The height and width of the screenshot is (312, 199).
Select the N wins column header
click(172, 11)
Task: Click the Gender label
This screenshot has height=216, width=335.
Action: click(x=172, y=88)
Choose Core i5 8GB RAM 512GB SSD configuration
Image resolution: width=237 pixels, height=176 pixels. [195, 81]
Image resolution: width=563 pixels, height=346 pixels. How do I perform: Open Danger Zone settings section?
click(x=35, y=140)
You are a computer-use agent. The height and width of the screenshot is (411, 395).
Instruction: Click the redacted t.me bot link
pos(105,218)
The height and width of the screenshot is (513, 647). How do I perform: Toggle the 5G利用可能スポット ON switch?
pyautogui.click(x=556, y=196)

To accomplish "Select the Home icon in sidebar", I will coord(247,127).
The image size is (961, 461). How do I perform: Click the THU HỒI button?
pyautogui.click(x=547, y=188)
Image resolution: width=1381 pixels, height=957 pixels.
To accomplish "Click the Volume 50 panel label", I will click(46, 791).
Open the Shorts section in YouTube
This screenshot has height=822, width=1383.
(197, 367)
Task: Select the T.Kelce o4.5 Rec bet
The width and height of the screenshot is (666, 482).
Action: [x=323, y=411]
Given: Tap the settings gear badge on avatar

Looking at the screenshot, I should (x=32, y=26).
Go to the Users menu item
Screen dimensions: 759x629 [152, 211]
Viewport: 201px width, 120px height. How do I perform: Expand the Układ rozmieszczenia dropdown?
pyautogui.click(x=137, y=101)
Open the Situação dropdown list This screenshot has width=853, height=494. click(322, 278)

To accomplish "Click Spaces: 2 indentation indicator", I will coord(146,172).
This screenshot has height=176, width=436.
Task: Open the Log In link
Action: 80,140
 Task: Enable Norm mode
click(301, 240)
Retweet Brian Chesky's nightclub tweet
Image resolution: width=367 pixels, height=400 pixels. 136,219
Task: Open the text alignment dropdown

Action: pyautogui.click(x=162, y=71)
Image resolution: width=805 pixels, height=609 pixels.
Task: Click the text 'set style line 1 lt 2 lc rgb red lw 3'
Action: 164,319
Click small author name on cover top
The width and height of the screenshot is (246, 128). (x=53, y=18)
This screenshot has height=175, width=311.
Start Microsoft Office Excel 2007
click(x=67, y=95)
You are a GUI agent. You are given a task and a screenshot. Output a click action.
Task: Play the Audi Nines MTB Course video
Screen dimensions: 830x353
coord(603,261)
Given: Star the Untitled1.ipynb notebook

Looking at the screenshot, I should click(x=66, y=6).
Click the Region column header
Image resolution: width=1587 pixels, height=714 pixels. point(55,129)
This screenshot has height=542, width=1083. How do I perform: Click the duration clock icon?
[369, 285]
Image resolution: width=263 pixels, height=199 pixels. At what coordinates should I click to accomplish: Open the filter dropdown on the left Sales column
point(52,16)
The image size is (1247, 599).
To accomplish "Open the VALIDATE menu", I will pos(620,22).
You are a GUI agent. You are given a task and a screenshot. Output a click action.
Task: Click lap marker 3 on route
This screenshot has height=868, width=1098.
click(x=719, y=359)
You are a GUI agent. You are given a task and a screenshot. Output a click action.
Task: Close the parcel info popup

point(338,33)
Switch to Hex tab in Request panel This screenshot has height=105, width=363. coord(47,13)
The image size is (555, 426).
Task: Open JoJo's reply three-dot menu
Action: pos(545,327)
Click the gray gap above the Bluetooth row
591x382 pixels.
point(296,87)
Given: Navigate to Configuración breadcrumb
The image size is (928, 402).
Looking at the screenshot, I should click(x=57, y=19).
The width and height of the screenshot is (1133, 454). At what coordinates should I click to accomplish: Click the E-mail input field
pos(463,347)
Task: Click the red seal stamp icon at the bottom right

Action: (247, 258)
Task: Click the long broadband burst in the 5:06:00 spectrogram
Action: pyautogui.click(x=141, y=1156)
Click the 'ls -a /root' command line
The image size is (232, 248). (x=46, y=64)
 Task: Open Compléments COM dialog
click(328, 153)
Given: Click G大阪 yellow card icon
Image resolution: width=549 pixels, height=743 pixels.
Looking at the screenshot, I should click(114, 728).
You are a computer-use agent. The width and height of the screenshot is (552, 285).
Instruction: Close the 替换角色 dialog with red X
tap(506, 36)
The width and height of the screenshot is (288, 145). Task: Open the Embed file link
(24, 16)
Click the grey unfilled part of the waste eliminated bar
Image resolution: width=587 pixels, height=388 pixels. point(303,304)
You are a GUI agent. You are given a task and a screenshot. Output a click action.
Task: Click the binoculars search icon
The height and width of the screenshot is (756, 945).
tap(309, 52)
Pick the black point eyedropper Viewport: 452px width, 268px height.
=====
*EXERCISE DIRECTIONS*
Your answer should consist of every entry, repeated exactly.

*RESPONSE TO THE TASK*
The height and width of the screenshot is (312, 199).
Select the N wins column header
click(172, 11)
Task: Click the Gender label
This screenshot has height=216, width=335.
Action: click(x=172, y=88)
Choose Core i5 8GB RAM 512GB SSD configuration
Image resolution: width=237 pixels, height=176 pixels. [195, 81]
Image resolution: width=563 pixels, height=346 pixels. How do I perform: Open Danger Zone settings section?
click(x=35, y=140)
You are a computer-use agent. The height and width of the screenshot is (411, 395).
Instruction: Click the redacted t.me bot link
pos(105,218)
The height and width of the screenshot is (513, 647). How do I perform: Toggle the 5G利用可能スポット ON switch?
pyautogui.click(x=556, y=196)

To accomplish "Select the Home icon in sidebar", I will coord(247,127).
The image size is (961, 461). How do I perform: Click the THU HỒI button?
pyautogui.click(x=547, y=188)
Image resolution: width=1381 pixels, height=957 pixels.
To accomplish "Click the Volume 50 panel label", I will click(46, 791).
Open the Shorts section in YouTube
This screenshot has height=822, width=1383.
(197, 367)
Task: Select the T.Kelce o4.5 Rec bet
The width and height of the screenshot is (666, 482).
Action: [x=323, y=411]
Given: Tap the settings gear badge on avatar

Looking at the screenshot, I should (x=32, y=26).
Go to the Users menu item
Screen dimensions: 759x629 [152, 211]
Viewport: 201px width, 120px height. How do I perform: Expand the Układ rozmieszczenia dropdown?
pyautogui.click(x=137, y=101)
Open the Situação dropdown list This screenshot has width=853, height=494. click(322, 278)

To accomplish "Click Spaces: 2 indentation indicator", I will coord(146,172).
This screenshot has height=176, width=436.
Task: Open the Log In link
Action: 80,140
 Task: Enable Norm mode
click(301, 240)
Retweet Brian Chesky's nightclub tweet
Image resolution: width=367 pixels, height=400 pixels. 136,219
Task: Open the text alignment dropdown

Action: pyautogui.click(x=162, y=71)
Image resolution: width=805 pixels, height=609 pixels.
Task: Click the text 'set style line 1 lt 2 lc rgb red lw 3'
Action: 164,319
Click small author name on cover top
The width and height of the screenshot is (246, 128). (x=53, y=18)
This screenshot has height=175, width=311.
Start Microsoft Office Excel 2007
click(x=67, y=95)
You are a GUI agent. You are given a task and a screenshot. Output a click action.
Task: Play the Audi Nines MTB Course video
Screen dimensions: 830x353
coord(603,261)
Given: Star the Untitled1.ipynb notebook

Looking at the screenshot, I should click(x=66, y=6).
Click the Region column header
Image resolution: width=1587 pixels, height=714 pixels. point(55,129)
This screenshot has height=542, width=1083. How do I perform: Click the duration clock icon?
[369, 285]
Image resolution: width=263 pixels, height=199 pixels. At what coordinates should I click to accomplish: Open the filter dropdown on the left Sales column
point(52,16)
The image size is (1247, 599).
To accomplish "Open the VALIDATE menu", I will pos(620,22).
You are a GUI agent. You are given a task and a screenshot. Output a click action.
Task: Click lap marker 3 on route
This screenshot has height=868, width=1098.
click(x=719, y=359)
You are a GUI agent. You are given a task and a screenshot. Output a click action.
Task: Close the parcel info popup

point(338,33)
Switch to Hex tab in Request panel This screenshot has height=105, width=363. coord(47,13)
The image size is (555, 426).
Task: Open JoJo's reply three-dot menu
Action: pos(545,327)
Click the gray gap above the Bluetooth row
591x382 pixels.
point(296,87)
Given: Navigate to Configuración breadcrumb
The image size is (928, 402).
Looking at the screenshot, I should click(x=57, y=19).
The width and height of the screenshot is (1133, 454). At what coordinates should I click to accomplish: Click the E-mail input field
pos(463,347)
Task: Click the red seal stamp icon at the bottom right

Action: (247, 258)
Task: Click the long broadband burst in the 5:06:00 spectrogram
Action: pyautogui.click(x=141, y=1156)
Click the 'ls -a /root' command line
The image size is (232, 248). (x=46, y=64)
 Task: Open Compléments COM dialog
click(328, 153)
Given: Click G大阪 yellow card icon
Image resolution: width=549 pixels, height=743 pixels.
Looking at the screenshot, I should click(114, 728).
You are a computer-use agent. The width and height of the screenshot is (552, 285).
Instruction: Close the 替换角色 dialog with red X
tap(506, 36)
The width and height of the screenshot is (288, 145). Task: Open the Embed file link
(24, 16)
Click the grey unfilled part of the waste eliminated bar
Image resolution: width=587 pixels, height=388 pixels. point(303,304)
You are a GUI agent. You are given a task and a screenshot. Output a click action.
Task: Click the binoculars search icon
The height and width of the screenshot is (756, 945).
tap(309, 52)
Pick the black point eyedropper Viewport: 452px width, 268px height.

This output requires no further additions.